Limallurru

Lillimooloora Station

Bandilngan (Windjana Gorge) National Park

TERRAIN

Flat and rocky, minimal shade

OPENING TIMES

Bandilngan (Windjana Gorge) National Park is open to the public during the dry season, typically from May - November. However this is dependent on weather and road access. Park fees apply

ACCESSIBLE

Bandilngan (Windjana Gorge) National Park is 150km from Fitzroy Crossing and 155km from Derby via unsealed road. Access for high-clearance 4WD vehicles with low-range gears, and high-clearance camper trailers and caravans only.

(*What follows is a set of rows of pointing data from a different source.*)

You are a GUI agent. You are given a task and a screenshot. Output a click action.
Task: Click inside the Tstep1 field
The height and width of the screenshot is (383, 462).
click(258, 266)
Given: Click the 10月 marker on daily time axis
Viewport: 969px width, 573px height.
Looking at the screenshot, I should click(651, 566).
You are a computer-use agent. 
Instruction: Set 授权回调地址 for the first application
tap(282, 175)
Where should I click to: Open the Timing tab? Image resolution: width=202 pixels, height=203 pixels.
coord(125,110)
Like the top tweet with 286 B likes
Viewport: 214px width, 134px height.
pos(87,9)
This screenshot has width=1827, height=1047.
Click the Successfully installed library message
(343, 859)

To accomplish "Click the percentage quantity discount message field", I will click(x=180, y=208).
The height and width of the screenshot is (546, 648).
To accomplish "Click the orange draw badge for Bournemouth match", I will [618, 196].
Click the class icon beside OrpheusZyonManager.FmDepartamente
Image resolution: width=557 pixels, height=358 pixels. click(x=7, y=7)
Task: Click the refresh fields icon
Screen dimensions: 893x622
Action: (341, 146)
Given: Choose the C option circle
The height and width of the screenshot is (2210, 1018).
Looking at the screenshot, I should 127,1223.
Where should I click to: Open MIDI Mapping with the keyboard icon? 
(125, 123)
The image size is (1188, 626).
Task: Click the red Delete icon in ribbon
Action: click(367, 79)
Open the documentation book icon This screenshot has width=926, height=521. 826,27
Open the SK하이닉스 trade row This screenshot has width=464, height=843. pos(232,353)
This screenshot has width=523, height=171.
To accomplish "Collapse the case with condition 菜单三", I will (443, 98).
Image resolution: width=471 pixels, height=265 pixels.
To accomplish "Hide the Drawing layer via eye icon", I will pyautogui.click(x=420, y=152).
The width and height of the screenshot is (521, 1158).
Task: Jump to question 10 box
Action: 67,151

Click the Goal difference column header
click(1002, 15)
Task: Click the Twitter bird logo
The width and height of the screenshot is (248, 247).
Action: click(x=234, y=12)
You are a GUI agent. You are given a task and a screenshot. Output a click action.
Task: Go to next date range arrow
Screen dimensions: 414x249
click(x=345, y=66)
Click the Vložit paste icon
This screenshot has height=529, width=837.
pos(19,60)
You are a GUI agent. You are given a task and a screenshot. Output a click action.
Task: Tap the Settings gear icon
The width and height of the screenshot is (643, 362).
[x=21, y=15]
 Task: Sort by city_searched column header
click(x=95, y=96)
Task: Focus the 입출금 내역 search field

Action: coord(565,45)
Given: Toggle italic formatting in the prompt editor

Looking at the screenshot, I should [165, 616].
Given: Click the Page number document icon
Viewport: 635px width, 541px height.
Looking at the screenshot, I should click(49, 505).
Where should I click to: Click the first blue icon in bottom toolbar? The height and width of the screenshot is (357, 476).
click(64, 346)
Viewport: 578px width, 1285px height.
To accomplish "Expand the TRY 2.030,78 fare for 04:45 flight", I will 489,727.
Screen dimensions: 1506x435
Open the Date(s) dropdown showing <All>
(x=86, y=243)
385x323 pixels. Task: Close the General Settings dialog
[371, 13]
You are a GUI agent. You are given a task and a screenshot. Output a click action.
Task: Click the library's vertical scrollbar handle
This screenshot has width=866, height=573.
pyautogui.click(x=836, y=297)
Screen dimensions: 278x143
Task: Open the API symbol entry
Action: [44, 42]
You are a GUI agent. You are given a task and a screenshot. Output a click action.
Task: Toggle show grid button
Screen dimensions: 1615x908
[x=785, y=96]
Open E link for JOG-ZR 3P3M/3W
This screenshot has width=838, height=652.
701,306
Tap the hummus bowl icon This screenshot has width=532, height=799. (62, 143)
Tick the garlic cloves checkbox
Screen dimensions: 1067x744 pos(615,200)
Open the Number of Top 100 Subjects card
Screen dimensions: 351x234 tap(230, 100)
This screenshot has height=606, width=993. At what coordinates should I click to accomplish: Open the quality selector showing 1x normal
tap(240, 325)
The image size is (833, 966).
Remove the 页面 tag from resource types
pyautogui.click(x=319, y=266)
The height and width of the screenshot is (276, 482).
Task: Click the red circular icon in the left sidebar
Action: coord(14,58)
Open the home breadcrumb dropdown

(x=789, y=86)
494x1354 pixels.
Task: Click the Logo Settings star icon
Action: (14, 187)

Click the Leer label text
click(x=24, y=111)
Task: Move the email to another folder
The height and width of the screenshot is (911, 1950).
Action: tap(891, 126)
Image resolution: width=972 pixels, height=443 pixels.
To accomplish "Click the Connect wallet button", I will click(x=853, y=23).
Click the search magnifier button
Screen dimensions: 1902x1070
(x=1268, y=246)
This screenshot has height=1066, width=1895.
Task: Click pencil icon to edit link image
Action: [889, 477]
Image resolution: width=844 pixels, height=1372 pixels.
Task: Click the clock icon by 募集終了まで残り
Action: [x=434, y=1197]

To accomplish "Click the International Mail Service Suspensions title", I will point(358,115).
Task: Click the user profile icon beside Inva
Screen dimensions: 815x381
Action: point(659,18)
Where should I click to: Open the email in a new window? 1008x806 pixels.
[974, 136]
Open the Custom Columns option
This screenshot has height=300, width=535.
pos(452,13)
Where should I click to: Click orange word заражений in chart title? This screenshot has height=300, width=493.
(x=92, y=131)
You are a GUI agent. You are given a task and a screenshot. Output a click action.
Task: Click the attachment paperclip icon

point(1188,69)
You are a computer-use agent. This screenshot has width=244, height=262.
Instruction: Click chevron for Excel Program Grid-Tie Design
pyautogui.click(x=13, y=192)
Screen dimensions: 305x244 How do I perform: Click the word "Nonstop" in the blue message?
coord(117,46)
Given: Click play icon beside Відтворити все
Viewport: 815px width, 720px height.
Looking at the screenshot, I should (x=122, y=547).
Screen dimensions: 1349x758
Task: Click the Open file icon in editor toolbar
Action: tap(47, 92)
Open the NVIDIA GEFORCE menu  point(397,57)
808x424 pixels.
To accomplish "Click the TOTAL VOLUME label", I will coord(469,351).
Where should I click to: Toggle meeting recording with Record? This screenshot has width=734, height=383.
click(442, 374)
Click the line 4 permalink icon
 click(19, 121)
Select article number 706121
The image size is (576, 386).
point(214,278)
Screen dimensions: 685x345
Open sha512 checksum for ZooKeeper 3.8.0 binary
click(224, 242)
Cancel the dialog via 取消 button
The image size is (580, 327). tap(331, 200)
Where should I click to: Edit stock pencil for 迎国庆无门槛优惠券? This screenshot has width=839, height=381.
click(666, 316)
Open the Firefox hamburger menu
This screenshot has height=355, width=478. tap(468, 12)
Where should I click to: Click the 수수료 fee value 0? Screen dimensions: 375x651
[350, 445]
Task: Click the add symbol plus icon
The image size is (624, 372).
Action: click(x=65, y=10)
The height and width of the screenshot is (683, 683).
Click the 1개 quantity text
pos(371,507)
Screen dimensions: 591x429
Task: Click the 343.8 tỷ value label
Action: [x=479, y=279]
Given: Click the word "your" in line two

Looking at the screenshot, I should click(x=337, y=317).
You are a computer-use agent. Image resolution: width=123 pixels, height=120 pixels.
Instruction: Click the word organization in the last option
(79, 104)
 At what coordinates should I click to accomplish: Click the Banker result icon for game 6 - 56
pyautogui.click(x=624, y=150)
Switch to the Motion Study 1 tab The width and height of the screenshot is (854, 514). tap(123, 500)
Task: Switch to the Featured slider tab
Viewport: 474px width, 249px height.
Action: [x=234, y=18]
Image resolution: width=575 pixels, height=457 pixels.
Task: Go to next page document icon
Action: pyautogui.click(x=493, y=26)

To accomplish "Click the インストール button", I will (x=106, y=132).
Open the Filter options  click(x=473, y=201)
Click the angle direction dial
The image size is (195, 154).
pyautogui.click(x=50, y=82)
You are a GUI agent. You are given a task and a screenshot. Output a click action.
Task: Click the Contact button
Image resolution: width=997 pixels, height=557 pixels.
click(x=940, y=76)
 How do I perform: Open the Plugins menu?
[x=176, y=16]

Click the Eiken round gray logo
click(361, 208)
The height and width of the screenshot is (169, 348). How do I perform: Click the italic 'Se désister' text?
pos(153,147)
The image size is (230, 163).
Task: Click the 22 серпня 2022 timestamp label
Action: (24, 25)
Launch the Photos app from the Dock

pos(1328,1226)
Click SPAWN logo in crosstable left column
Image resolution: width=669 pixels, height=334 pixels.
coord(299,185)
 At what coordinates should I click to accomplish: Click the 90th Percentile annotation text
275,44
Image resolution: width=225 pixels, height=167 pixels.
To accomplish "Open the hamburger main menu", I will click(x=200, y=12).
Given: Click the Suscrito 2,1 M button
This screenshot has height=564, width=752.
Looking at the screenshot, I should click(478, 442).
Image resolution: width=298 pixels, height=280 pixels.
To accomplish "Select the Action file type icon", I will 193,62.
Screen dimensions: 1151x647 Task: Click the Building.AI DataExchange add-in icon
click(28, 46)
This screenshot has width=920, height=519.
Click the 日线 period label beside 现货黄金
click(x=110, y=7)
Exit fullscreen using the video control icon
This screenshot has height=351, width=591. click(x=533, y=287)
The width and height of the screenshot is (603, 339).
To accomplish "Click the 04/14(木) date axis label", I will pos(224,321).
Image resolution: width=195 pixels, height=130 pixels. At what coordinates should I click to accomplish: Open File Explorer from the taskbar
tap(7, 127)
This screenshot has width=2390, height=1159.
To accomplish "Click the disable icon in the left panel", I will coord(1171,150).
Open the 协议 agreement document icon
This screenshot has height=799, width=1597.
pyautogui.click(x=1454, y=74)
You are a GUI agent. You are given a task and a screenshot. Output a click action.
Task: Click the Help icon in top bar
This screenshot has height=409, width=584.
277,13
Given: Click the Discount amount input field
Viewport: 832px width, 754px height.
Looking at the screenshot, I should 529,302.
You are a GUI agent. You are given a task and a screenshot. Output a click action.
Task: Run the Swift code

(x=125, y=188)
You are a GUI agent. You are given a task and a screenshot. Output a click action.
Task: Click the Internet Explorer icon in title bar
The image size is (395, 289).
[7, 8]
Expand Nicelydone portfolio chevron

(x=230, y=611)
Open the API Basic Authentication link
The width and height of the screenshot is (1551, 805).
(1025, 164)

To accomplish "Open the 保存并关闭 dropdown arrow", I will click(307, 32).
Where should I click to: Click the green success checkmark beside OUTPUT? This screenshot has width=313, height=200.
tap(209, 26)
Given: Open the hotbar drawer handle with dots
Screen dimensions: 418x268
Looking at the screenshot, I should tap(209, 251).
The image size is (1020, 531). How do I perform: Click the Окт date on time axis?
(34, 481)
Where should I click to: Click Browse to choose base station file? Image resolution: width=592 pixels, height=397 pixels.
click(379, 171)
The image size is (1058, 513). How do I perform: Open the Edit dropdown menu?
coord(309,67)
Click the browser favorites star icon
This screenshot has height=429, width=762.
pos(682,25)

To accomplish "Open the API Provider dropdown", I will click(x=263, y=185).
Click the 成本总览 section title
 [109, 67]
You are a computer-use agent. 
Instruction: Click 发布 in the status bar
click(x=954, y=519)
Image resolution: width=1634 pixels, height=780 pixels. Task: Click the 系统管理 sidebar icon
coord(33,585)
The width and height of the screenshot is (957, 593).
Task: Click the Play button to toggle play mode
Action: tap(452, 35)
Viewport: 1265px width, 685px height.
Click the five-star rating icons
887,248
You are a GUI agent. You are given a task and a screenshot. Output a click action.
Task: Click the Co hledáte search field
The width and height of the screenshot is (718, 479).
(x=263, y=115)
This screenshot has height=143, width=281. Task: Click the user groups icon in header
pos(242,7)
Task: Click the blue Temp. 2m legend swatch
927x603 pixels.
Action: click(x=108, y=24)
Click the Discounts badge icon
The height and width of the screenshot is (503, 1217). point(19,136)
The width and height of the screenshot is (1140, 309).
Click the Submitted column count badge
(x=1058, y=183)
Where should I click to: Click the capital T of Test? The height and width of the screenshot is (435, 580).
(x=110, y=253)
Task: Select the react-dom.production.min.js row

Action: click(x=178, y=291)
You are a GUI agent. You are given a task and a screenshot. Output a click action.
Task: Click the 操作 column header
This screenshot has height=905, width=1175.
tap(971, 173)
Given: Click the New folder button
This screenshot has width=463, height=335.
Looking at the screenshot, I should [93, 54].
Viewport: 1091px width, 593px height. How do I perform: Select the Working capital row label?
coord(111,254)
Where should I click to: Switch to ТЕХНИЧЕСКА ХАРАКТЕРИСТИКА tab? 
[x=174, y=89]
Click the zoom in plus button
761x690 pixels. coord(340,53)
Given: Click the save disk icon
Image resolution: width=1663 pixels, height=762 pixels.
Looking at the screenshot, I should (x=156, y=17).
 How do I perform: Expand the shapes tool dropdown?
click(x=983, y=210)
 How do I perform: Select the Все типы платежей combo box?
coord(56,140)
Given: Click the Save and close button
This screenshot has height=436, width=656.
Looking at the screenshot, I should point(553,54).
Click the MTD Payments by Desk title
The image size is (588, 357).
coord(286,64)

A testament to the Bunuba Resistance

Located 5km southeast of Bandilngan, along the Fairfield-Leopold Downs Road, Lillimooloora Station is an important place within the story of Bunuba. It was here in 1884 that the first pastoral station was established on Bunuba Country. The Station was named Lillimooloora as a misinterpretation of a nearby spring, Limalurru. The King Sound Pastoral Company ran sheep here until the unprecedented floods of 1894 destroyed fences and washed away thousands of sheep. Devastated, the managers walked away from the homestead and their dreams of a pastoral empire.

The homestead was soon re-established as the local Police Camp, as the previous location at Lennard River had been obliterated in those same floods. The invasion of the pastoralists, their defilement of Country and their desecration of Bunuba law had already incited warring and bloodshed between our ancestors and the malngarri (Europeans). But with the police taking up residence in the heart of Bunuba Country, the existing tensions were exacerbated.

The inevitable storm broke late in 1894. At that time a young Bunuba man by the name of Jandamarra was working as a police tracker. He was assigned to Constable Bill Richardson, and both were based at Lillimooloora. Richardson had taken seventeen Bunuba men as prisoners and held them shackled at the Police Camp for several days. Many of these men were family to Jandamarra, and his obligations to kin and Country far outweighed his loyalty to the transgressing malngarri. Late on the night of October 31st, Jandamarra freed his relatives and shot Richardson dead. This heralded a new chapter in the story of the Bunuba Resistance and transformed Jandamarra into the warrior whose name we speak proudly today.

The actions of Jandamarra and our ancestors instigated a three-year war between our people and the malngarri. Time and time again, the police camp at Lillimooloora became a central point in the fighting as our forebears sought desperately to stave off the wave of destruction that was colonising our people and Country. Whilst we paid for this dearly and inevitably bore witness to the invasion of land, the story of Jandamarra speaks to our strength and resilience as a people.

This is the story of Lillimooloora – the first site of malngarri incursion on our land. When you visit the ruins today, you are not merely seeing the remnants of an old homestead. It is a marker to a pivotal stage in our collective story. Not only do these ruins talk of death and destruction, their lasting presence evokes the strength and determination that also underwrote this period.